Governments around the world must take "rapid, far-reaching and unprecedented changes in all aspects of society" to avoid disastrous levels of global warming, said a stark new report from the global scientific authority on climate change.
The report issued Monday by the UN Intergovernmental Panel on Climate Change (IPCC), said the planet will reach the crucial threshold of 1.5 degrees Celsius above pre-industrial levels by as early as 2030, precipitating the risk of extreme drought, wildfires, floods and food shortages for hundreds of millions of people.
The planet is already two-thirds of the way there, with global temperatures having warmed about 1 degree Celsius. Avoiding going even higher will require significant action in the next few years.
Global net emissions of carbon dioxide would need to fall by 45 percent from 2010 levels by 2030 and reach “net zero” around 2050 in order to keep the warming around 1.5 degrees Celsius. Lowering emissions to this degree, while technically possible, would require widespread changes in energy, industry, buildings, transportation and cities, the report says.

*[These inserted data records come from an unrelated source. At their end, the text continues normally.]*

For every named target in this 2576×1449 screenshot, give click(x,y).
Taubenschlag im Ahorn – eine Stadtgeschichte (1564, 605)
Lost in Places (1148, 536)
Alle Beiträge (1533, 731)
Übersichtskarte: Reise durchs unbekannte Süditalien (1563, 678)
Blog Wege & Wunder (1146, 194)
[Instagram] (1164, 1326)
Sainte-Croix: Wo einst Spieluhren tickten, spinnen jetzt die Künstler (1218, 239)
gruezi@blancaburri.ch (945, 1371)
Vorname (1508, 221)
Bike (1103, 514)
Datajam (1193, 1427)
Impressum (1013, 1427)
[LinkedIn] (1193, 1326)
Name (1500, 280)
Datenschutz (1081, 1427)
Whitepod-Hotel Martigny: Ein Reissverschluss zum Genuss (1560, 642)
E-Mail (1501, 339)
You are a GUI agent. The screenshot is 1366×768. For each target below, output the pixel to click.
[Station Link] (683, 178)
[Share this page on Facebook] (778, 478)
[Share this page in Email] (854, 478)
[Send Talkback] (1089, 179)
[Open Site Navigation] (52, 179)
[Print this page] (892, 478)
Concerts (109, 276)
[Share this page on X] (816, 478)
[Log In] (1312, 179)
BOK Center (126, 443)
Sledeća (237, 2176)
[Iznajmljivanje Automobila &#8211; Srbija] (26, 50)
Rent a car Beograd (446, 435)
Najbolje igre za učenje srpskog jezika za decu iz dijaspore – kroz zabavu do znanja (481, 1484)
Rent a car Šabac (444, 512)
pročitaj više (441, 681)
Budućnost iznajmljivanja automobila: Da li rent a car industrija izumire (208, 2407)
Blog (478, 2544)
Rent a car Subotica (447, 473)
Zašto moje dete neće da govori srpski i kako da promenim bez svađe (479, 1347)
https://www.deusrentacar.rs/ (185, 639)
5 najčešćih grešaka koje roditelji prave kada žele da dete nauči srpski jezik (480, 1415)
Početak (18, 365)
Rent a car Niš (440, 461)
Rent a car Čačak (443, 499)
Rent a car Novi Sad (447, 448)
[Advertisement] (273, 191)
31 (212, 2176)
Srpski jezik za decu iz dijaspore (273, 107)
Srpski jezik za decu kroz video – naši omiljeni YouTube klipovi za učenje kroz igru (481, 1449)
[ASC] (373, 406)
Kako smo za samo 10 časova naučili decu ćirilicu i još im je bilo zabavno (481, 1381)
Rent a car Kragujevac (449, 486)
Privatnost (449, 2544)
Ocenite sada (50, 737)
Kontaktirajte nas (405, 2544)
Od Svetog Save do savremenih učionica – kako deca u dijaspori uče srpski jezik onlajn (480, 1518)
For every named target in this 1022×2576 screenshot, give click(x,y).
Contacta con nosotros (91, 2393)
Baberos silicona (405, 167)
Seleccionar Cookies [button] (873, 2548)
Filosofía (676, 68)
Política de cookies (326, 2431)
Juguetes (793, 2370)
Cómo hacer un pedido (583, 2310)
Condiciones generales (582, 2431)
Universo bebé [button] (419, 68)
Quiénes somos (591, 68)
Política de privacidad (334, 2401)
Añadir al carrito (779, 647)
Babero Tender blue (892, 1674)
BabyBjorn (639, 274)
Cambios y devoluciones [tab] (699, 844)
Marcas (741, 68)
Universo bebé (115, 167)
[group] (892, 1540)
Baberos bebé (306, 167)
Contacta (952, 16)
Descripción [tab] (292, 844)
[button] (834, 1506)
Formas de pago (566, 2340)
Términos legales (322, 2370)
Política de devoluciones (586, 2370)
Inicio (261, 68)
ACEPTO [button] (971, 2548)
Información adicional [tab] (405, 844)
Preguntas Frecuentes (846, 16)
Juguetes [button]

“The window on keeping global warming below 1.5 degrees Celsius is closing rapidly and the current emissions pledges made by signatories to the Paris Agreement do not add up to us achieving that goal,” said Andrew King, a lecturer in climate science at the University of Melbourne.
Even if warming is kept at or just below 1.5 degrees Celsius, the impacts will be widespread and significant.
Monday’s report is three years in the making and is a direct result of the 2015 Paris Climate Agreement. In the Paris accord, 197 countries agreed to the goal of holding global temperatures “well below” 2 degrees C above pre-industrial levels and to pursue efforts to limit it to 1.5 degrees C.
The United States was initially in the agreement, but President Donald Trump pulled the country out a year and half later, claiming it was unfair to the country.
“International cooperation is absolutely imperative to limit emissions and therefore global warming and its impacts, as well as coordinating effective and widespread adaptation and mitigation,” said Sarah Perkins-Kirkpatrick, a fellow at the Climate Change Research Center at the University of New South Wales. “The next few years will be critical in the evolution of these efforts.”
They will also require considerable political engagement globally, as will reducing the amount of carbon being emitted. Despite the report’s dire warnings, there is no indication such cooperation will be doable, particularly given the Trump administration’s stance on this issue.
“Today the world’s leading scientific experts collectively reinforced what mother nature has made clear – that we need to undergo an urgent and rapid transformation to a global clean energy economy,” former US Vice President Al Gore said.
“Unfortunately, the Trump administration has become a rogue outlier in its shortsighted attempt to prop up the dirty fossil fuel industries of the past. The administration is in direct conflict with American businesses, states, cities and citizens leading the transformation.”